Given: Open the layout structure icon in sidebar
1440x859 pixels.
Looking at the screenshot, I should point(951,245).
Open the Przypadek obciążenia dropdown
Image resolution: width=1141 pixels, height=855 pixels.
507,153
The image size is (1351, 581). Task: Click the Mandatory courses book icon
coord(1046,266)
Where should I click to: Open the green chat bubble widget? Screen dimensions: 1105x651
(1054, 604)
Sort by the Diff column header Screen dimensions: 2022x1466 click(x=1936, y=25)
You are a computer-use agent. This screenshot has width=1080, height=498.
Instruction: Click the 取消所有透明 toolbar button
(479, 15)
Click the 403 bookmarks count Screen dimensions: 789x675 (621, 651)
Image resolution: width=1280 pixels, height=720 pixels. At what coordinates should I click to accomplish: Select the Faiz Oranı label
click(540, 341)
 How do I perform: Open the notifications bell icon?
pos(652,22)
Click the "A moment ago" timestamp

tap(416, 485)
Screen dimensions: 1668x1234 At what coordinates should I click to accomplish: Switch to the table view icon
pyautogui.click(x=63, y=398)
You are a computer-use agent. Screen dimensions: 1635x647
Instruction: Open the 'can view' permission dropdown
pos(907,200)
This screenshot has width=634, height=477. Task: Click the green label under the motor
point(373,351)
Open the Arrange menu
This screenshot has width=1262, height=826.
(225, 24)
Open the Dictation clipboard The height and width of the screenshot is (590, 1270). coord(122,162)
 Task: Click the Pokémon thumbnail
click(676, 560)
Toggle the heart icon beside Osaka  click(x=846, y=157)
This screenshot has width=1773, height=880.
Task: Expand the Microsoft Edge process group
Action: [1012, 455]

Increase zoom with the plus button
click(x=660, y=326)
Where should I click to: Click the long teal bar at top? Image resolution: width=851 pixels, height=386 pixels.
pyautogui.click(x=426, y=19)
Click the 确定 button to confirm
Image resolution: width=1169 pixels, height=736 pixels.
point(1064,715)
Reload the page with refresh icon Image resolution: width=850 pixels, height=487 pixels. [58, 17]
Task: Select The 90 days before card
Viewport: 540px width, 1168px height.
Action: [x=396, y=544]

> HOW TO COMPLETE THIS TASK: Output each line of the material exactly, keeping every word as it appears.

> EXERCISE OUTPUT:
Given: Open the layout structure icon in sidebar
1440x859 pixels.
Looking at the screenshot, I should point(951,245).
Open the Przypadek obciążenia dropdown
Image resolution: width=1141 pixels, height=855 pixels.
507,153
The image size is (1351, 581). Task: Click the Mandatory courses book icon
coord(1046,266)
Where should I click to: Open the green chat bubble widget? Screen dimensions: 1105x651
(1054, 604)
Sort by the Diff column header Screen dimensions: 2022x1466 click(x=1936, y=25)
You are a computer-use agent. This screenshot has width=1080, height=498.
Instruction: Click the 取消所有透明 toolbar button
(479, 15)
Click the 403 bookmarks count Screen dimensions: 789x675 (621, 651)
Image resolution: width=1280 pixels, height=720 pixels. At what coordinates should I click to accomplish: Select the Faiz Oranı label
click(540, 341)
 How do I perform: Open the notifications bell icon?
pos(652,22)
Click the "A moment ago" timestamp

tap(416, 485)
Screen dimensions: 1668x1234 At what coordinates should I click to accomplish: Switch to the table view icon
pyautogui.click(x=63, y=398)
You are a computer-use agent. Screen dimensions: 1635x647
Instruction: Open the 'can view' permission dropdown
pos(907,200)
This screenshot has width=634, height=477. Task: Click the green label under the motor
point(373,351)
Open the Arrange menu
This screenshot has width=1262, height=826.
(225, 24)
Open the Dictation clipboard The height and width of the screenshot is (590, 1270). coord(122,162)
 Task: Click the Pokémon thumbnail
click(676, 560)
Toggle the heart icon beside Osaka  click(x=846, y=157)
This screenshot has width=1773, height=880.
Task: Expand the Microsoft Edge process group
Action: [1012, 455]

Increase zoom with the plus button
click(x=660, y=326)
Where should I click to: Click the long teal bar at top? Image resolution: width=851 pixels, height=386 pixels.
pyautogui.click(x=426, y=19)
Click the 确定 button to confirm
Image resolution: width=1169 pixels, height=736 pixels.
point(1064,715)
Reload the page with refresh icon Image resolution: width=850 pixels, height=487 pixels. [58, 17]
Task: Select The 90 days before card
Viewport: 540px width, 1168px height.
Action: [x=396, y=544]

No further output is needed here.